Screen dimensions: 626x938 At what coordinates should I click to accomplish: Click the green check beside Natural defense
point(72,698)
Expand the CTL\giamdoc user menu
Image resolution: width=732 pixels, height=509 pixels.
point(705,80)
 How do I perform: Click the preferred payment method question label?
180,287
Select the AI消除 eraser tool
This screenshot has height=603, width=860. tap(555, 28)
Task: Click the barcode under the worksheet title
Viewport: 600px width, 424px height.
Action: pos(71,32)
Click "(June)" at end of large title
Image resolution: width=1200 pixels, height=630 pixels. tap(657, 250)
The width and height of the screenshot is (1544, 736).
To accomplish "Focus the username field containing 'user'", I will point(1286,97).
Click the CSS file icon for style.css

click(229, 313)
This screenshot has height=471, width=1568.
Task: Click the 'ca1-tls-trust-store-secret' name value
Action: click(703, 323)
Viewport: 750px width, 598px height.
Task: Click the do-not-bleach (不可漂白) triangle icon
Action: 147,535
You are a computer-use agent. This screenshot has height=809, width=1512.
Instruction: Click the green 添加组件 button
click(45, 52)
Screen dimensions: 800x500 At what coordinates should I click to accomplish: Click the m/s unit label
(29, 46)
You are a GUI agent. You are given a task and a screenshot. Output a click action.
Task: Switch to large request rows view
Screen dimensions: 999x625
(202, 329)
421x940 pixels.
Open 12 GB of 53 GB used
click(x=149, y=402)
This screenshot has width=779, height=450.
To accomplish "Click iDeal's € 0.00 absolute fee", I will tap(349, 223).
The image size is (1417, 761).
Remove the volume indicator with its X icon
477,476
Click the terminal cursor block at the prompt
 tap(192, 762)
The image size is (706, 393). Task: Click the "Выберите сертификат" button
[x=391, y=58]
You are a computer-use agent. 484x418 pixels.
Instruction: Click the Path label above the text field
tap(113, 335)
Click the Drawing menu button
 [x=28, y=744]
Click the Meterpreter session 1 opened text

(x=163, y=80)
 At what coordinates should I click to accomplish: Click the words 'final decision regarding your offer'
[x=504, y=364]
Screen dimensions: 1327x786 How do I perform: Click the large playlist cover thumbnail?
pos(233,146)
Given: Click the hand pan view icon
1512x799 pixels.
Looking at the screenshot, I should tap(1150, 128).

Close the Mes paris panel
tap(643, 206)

########################################

REQUIREMENT:
Provide an exact transcript of the lines from the one that holds "Click the Drawing menu button" through the final line of the data above.

THE ANSWER:
Click the Drawing menu button
 [x=28, y=744]
Click the Meterpreter session 1 opened text

(x=163, y=80)
 At what coordinates should I click to accomplish: Click the words 'final decision regarding your offer'
[x=504, y=364]
Screen dimensions: 1327x786 How do I perform: Click the large playlist cover thumbnail?
pos(233,146)
Given: Click the hand pan view icon
1512x799 pixels.
Looking at the screenshot, I should tap(1150, 128).

Close the Mes paris panel
tap(643, 206)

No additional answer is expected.